A classically trained percussionist and drummer, Norman Connors met his idol, Miles Davis at age 13 and in middle school got the chance to sit in on drums with John Coltrane in place of the legendary Elvin Jones. Connors would go on to study his craft at Juilliard and like Duke, try his hand at session playing after receiving his degree, playing on records with names like Herbie Hancock and Pharaoh Sanders. Connors released a number of jazz/R&B LPs under his name after obtaining his first record deal, but it was only after Connors signed a deal with mainstream label Arista that he would find his funky sound. Off of his debut LP with Arista This Is Your Life, "Stella" is a soulful, danceable love song, representative of the funky R&B elements of his late-seventies jams that still inspire funk fans and collectors today. 

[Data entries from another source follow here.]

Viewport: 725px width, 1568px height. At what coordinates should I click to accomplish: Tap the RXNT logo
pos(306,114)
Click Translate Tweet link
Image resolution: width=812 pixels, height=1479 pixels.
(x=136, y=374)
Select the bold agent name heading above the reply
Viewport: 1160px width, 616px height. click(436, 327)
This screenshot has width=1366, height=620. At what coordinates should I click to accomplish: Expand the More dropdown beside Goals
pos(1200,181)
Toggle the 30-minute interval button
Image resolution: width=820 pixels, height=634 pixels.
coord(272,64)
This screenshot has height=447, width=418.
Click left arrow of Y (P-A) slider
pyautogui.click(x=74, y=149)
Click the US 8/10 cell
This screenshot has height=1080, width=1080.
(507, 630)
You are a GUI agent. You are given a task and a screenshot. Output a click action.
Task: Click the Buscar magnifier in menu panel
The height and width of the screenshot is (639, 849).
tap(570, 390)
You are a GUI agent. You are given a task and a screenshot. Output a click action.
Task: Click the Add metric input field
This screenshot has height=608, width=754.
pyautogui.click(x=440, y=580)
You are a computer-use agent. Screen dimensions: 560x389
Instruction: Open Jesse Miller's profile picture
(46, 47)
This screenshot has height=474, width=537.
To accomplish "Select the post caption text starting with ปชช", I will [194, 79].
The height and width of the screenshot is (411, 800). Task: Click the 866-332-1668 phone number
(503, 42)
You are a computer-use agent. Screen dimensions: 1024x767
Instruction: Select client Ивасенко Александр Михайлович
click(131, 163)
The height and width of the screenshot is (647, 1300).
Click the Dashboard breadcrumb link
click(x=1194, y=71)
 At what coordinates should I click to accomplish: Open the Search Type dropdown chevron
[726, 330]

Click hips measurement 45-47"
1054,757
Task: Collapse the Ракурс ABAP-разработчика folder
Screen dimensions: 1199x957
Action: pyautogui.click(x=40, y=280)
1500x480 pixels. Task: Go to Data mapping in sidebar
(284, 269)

3. Stratus - Billy Cobham (1973)

Billy Cobham is known as one of the best jazz, fusion and funk drummers of all time, full stop. Most well known from his work as a permanent member of Miles Davis's band and The Mahavishnu Orchestra, part of what makes Cobham special has nothing to do with his lightning-fast chops, chameleon like versatile yet unmistakable style, or even his impressively precise dynamics. Cobham's true genius for funk enthusiasts in particular, is his songwriting ability. His LP A Funky Thide of Sings in particular is an absolute blast of intricate, uptempo funky rock-fusion, but this particular cut off his first release as a solo artist called Spectrum was a grammy-winning sensation and regarded in the fusion and drumming communities as a game changer. It's dark, viscerally funky stuff that also completely rocks.

Friday, March 23, 2012

Album Review: Michael Kiwanuka - Home Again

Steadily over the past decade or so, it has become clear that the UK has developed a knack for producing some of the most powerful and popular voices in the pop-soul/jazz scene heard round the world; names like Amy Winehouse, Duffy, Lily Allen and of course newly-crowned pop heavyweight Adele come to mind. New to the genre, quickly making a name for himself opening for Adele during her 2011 tour and winning the BBC's Sound of 2012 poll over such recognizable names as Skrillex and Frank Ocean, is Michael Kiwanuka, who released his wonderful debut LP Home Again in early March of this year.

Kiwanuka's brand of soulful jazz-pop has been compared to a bevy of singer/songwriters from decades past including Willie Nelson, Otis Redding, Marvin Gaye and my favorite soul singer/songwriter of all time, Bill Withers. The Withers connection has been made in every piece I've read written about Kiwanuka thus far, and from my view, it is an apt one: the lead track off of Home Again called "Tell Me a Tale" showcases Kiwanuka's propensity for 70s style swingin' soul-jazz rhythms and a lyrical tenderness (Lord I need lovin' / Lord I need good, good lovin') that is positively Withers-esque.

But while Kiwanuka certainly shares a meaningful amount of stylistic similarity with Withers, to me he sounds like the second-coming of Willie Wright, an only recently embraced soul-folk artist from the late 70s, whose LP "Telling the Truth" was released by the Numero Group in March of last year. Wright's brand of deeply felt soul - soft, delicate rhythms that maintain a melodic grace and palpable swing, is a departure from the kinetic funk of Bill Withers and more closely resembles the style that informs the bulk of Kiwanuka's album.

Like Wright, despite what Kiwanuka's first batch of songs perhaps lack in sophistication and versatility, the sheer listenability of smooth, infectiously lovable songs like "I'm Getting Ready", "Bones" and the melancholic title track ultimately make Home Again an impressive debut for an artist that is on the cusp of solidifying a place for himself in the pantheon of beloved British soul artists.